Experimental Study on Dynamic Response and Damage Evolution of Coal under Shocks by Multiple High-Pressure Air Blasting

Abstract

To explore the dynamic response and damage evolution of coal under multiple high-pressure air blasting (HPAB), simulated coal specimens were used in the HPAB experiments, and the variation laws of stress field, vibration field, damage field, and cumulative fracture failure process in specimens were analyzed from a macro point of view. A scanning electron microscope (SEM) and mercury intrusion porosimetry (MIP) were used to observe the pore distribution near the blasthole of the specimen and analyze the variation law of pore structure parameters under multiple HPAB from the microscopic point of view. The test results show that (1) the stress wave generated by HPAB has a great impact on the near zone. After multiple HPAB, the damage value at the place 50 mm away from the blasthole increases by 3.91 times compared with the one shock from HPAB, and the strain peak and vibration velocity are reduced by 17.86% and 63.05%, respectively.
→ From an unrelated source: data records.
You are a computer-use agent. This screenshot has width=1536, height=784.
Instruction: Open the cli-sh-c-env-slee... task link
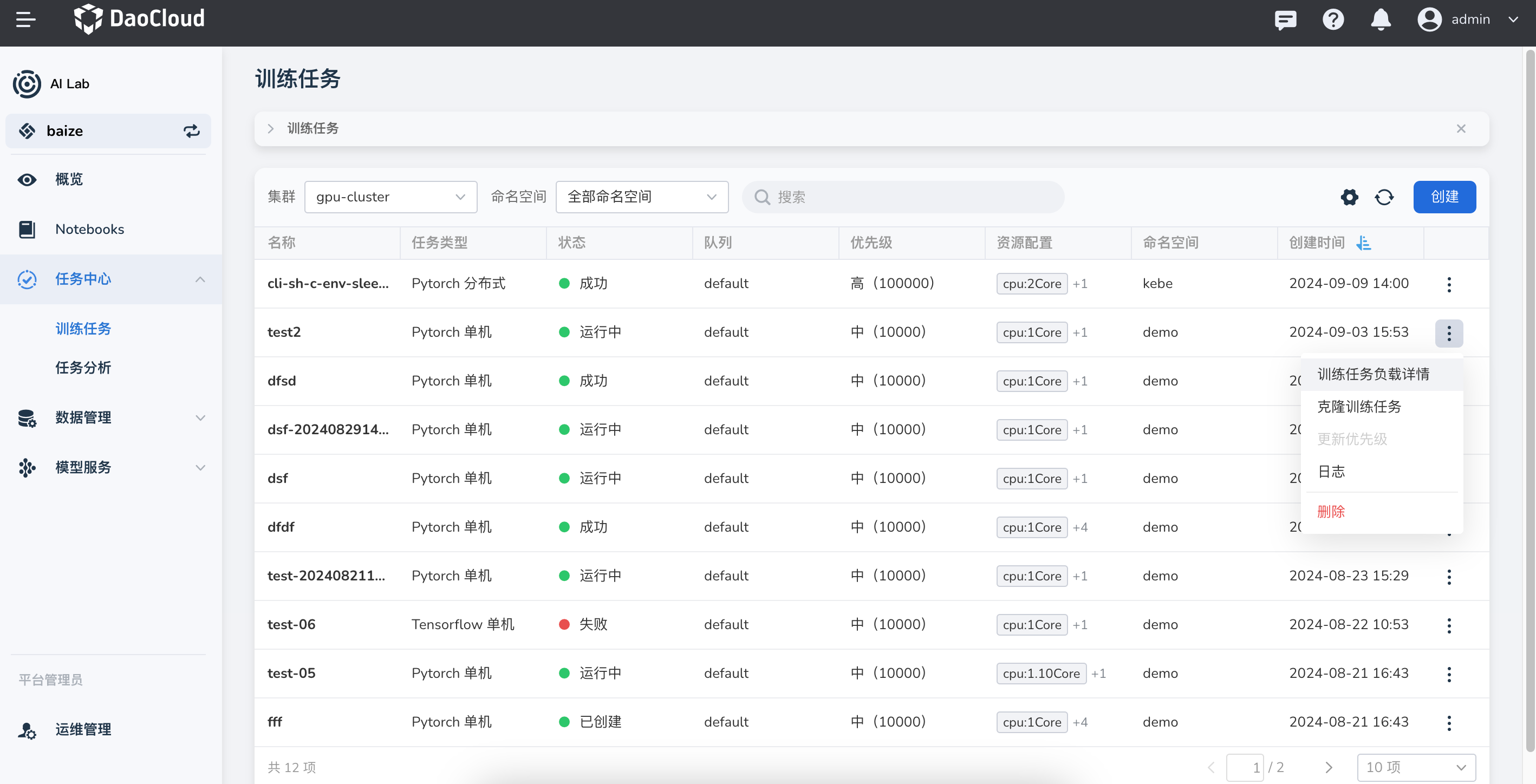(x=328, y=283)
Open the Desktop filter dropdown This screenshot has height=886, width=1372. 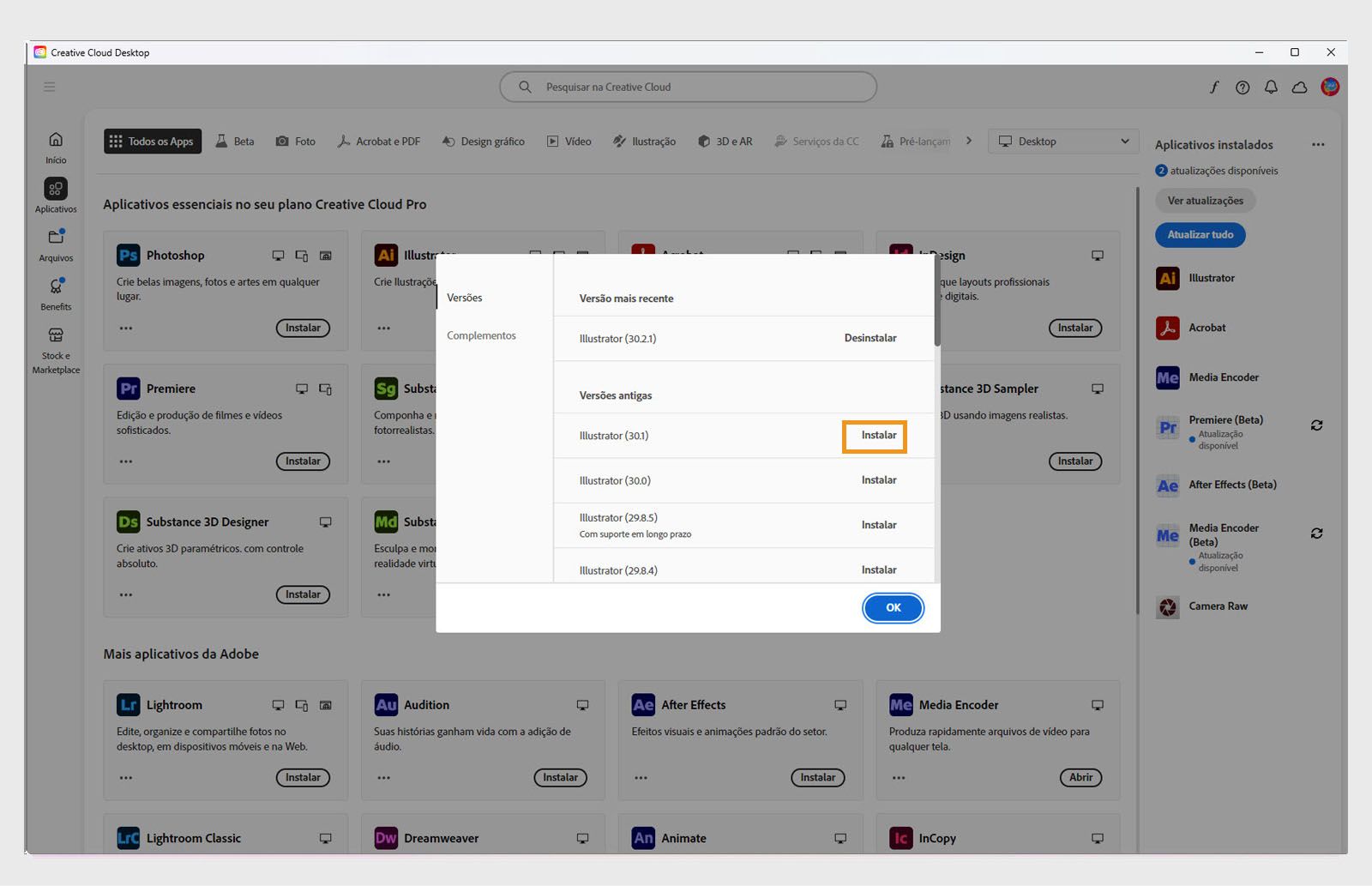1063,141
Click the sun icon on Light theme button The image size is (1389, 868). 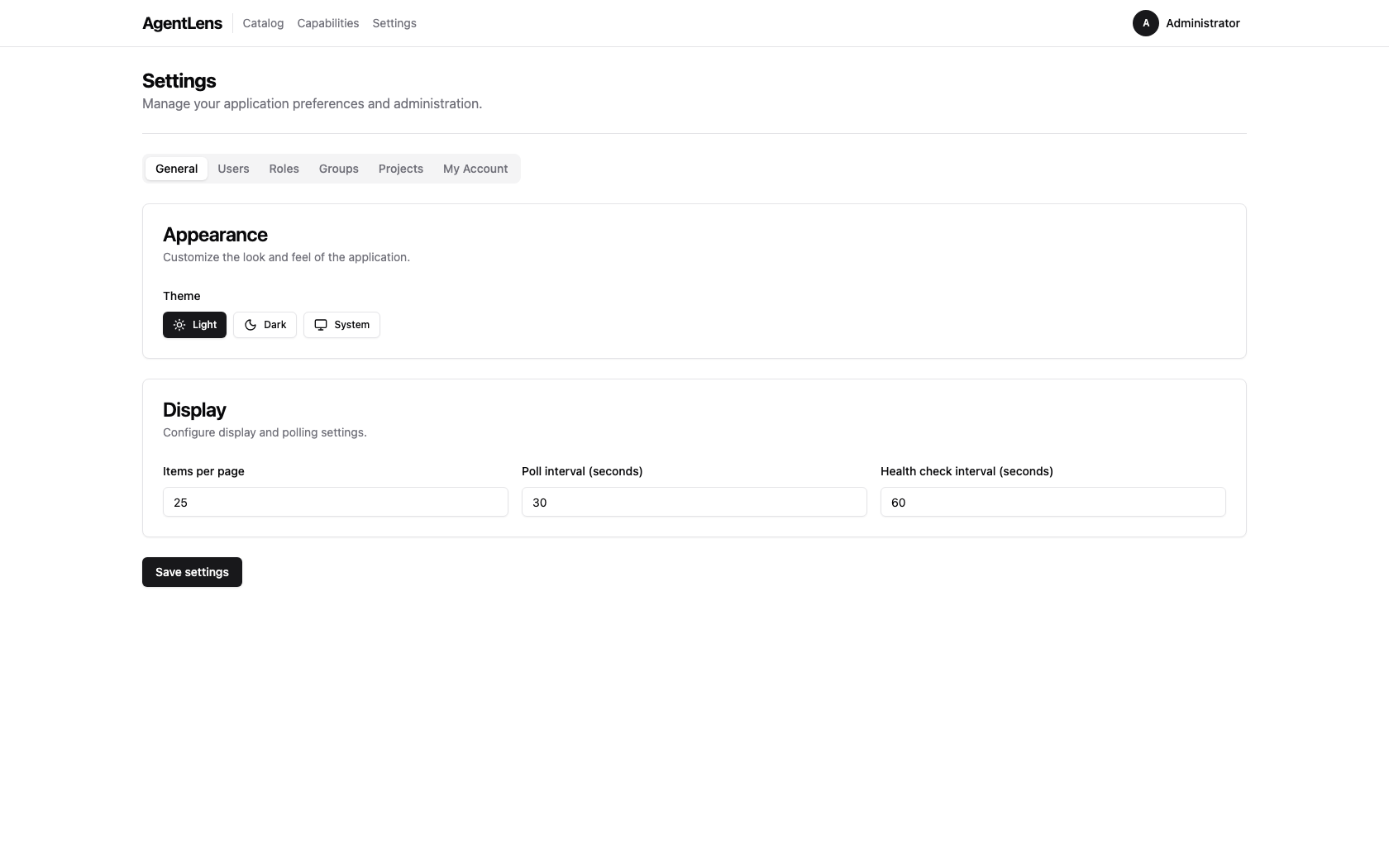pos(179,325)
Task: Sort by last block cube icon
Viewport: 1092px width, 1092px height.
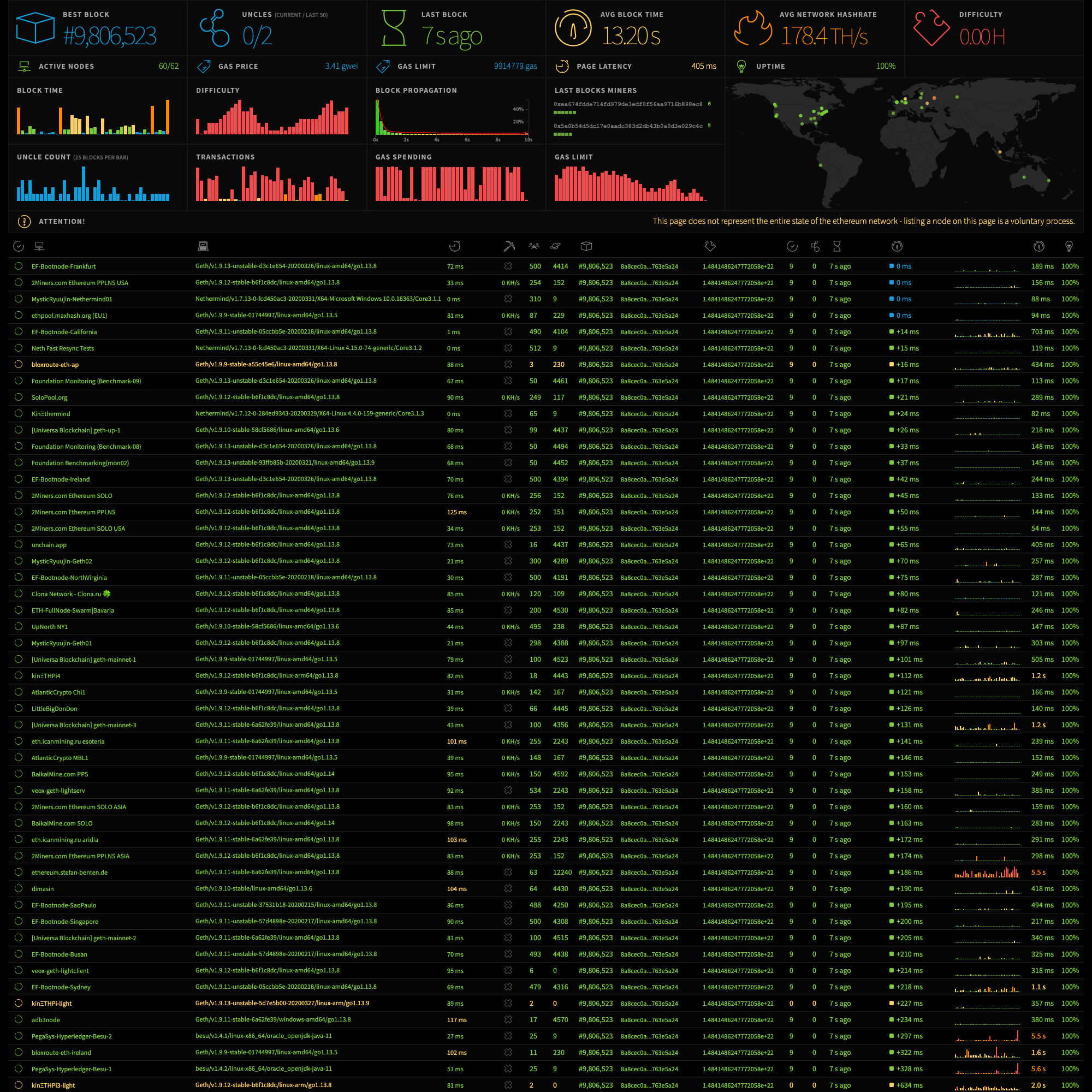Action: pyautogui.click(x=586, y=246)
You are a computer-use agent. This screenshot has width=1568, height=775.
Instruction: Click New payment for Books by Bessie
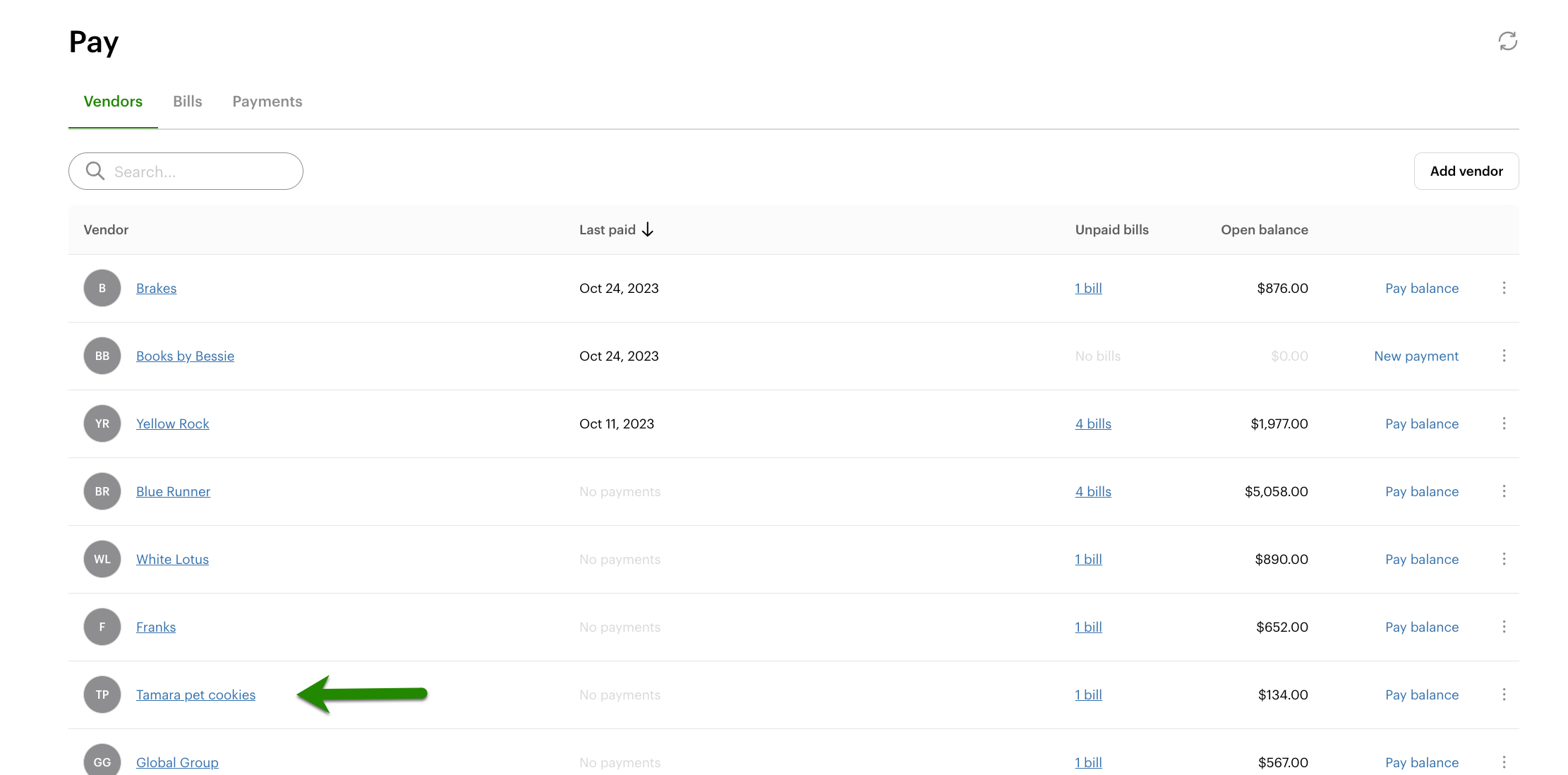coord(1416,356)
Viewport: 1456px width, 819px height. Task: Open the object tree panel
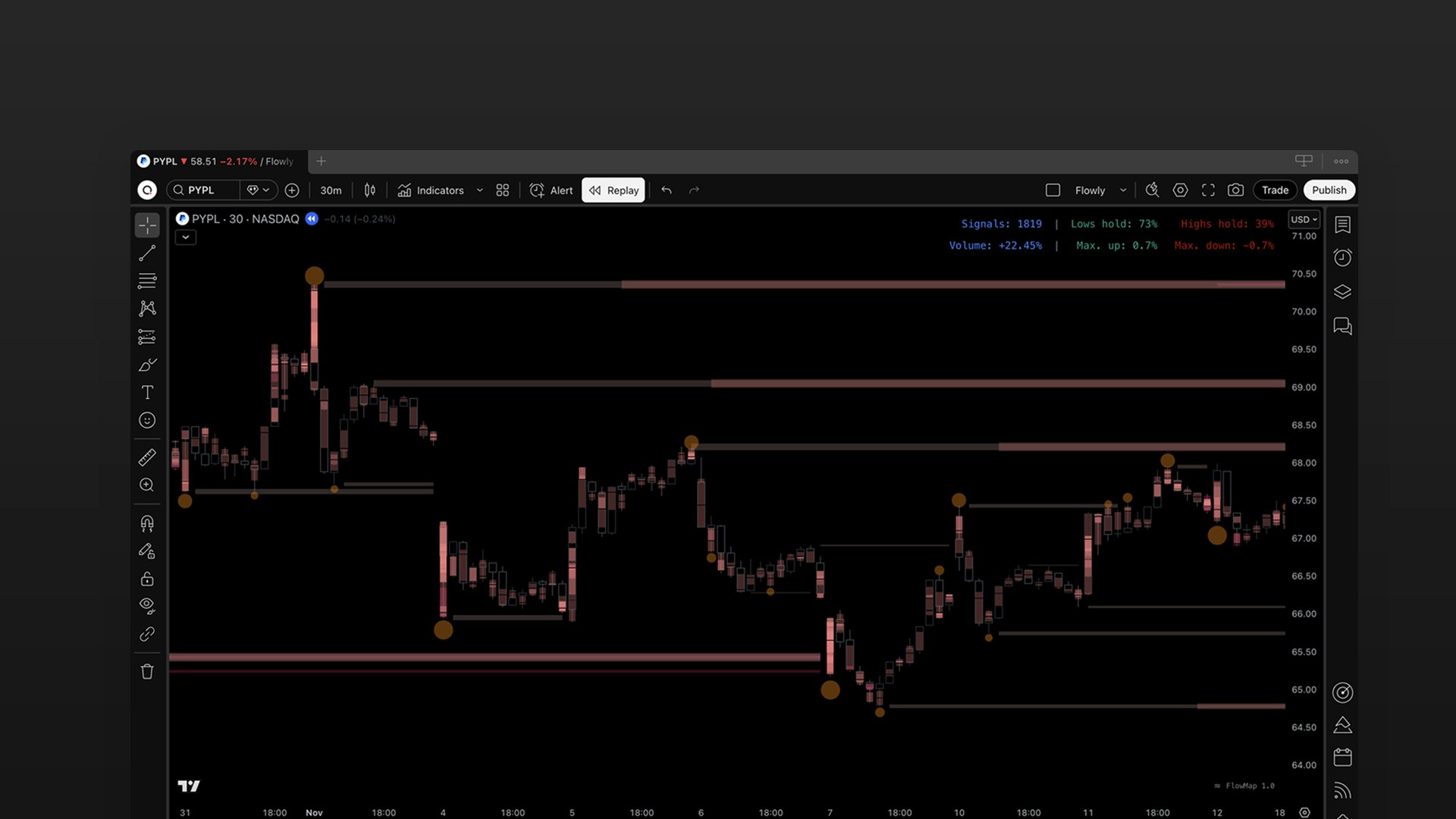pyautogui.click(x=1341, y=291)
With the increase of distance, the internal damages of the specimens in the middle and far zones are mainly driven by the stress wave and the high-pressure air, and the strain peak, vibration velocity, and damage degree gradually decrease. (2) With the increase of shock times in HPAB tests, the stress wave attenuation index decreases at first and then increases, and the damages degree of the middle and far zones increase slowly in the first few shocks and then increase rapidly. The site coefficient ( k ) shows an overall decreasing trend, whereas the attenuation coefficient ( α ) tends to increase. (3) The multiple HPABs have a great impact on the pore structure of the specimens. Compared with unshocked specimen, the cumulative mercury injection and pore volume increased by 152.04% and 135.05%, respectively. The number of connecting pores with large pore diameter is significantly increased. The multiple HPAB can effectively improve the pore and fracture structure in the specimens and form a relatively developed fracture network channel. The study results have certain guiding value for solving practical engineering problems of low extraction efficiency in low permeability coal seams.